Rasulullah shallallahu ‘alaihi wasallam bersabda,
“Jika salah seorang kalian buang air kecil, maka janganlah ia memegang kemaluannya dengan tangan kanan, jangan pula Istinja’ dengan tangan kanannya” (HR. Bukhari nomor 159 dan Muslim nomor 267)
Hadits ini menunjukkan larangan Istinja dengan tangan kanan.
Adab Kedua
Tidak menyentuh kemaluan dengan tangan kanan sebagaimana disebutkan dalam hadits diatas.
Adab Ketiga
Menggosokkan tangan ke tanah setelah Istinja’ atau mencucinya dengan menggunakan sabun. Hal ini berdasarkan riwayat dari Abu Hurairah radhiyallahu ‘anhu beliau berkata: “Apabila Nabi mendatangi tempat buang hajat, maka aku membawakan air di dalam ember.

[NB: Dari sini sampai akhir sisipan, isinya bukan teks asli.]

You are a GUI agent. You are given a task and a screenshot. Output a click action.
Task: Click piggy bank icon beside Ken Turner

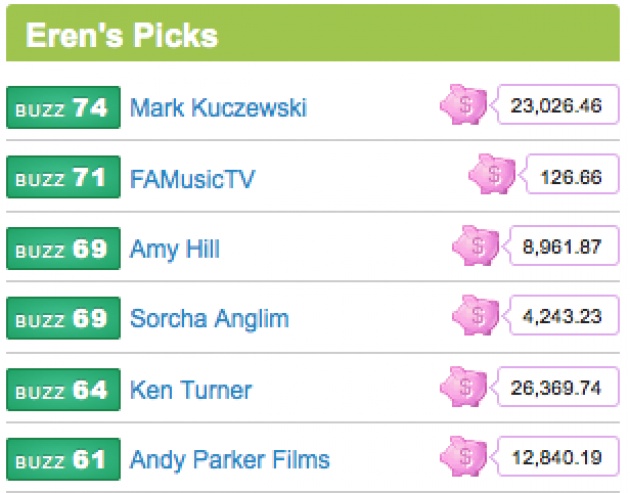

Lalu beliau beristinja’ dan mengusap tangan beliau ke tanah” (Al Misykah nomor 360). Inilah dalil disunnahkannya hal tersebut. Selain menggosokkan tangan ke tanah, bisa juga diganti dengan sabun karena keduanya memiliki sifat yang sama yaitu membersihkan tangan yang kotor.
Adab Keempat
Menutup diri dari pandangan orang terlebih lagi ketika buang hajat di tempat terbuka. Ini berdasar sebuah hadits dari Jabir radhiyallahu ‘anhu ia berkata: “Kami pernah keluar bersama Rasulullah r dalam satu perjalanan dan Nabi r tidak mendatangi tempat buang hajat hingga beliau menjauh dan tidak dilihat oleh orang” (HR. Abu Dawud nomor 2, Ibnu Majah nomor 335 dan ini adalah lafadz Ibnu Majah)
Adab Kelima
Tidak membawa sesuatu yang di dalamnya ada nama Allah. Seperti al Qur’an, benda-benda yang tertulis lafadz Allah, dan lain-lain. Karena ini merupakan bentuk mengagungkan simbol-simbol agama Islam. Allah Y berfirman: “Barangsiapa yang mengagungkan syiar Allah, maka itu tanda ketaqwaan di dalam hati” (QS. Al Hajj: 32).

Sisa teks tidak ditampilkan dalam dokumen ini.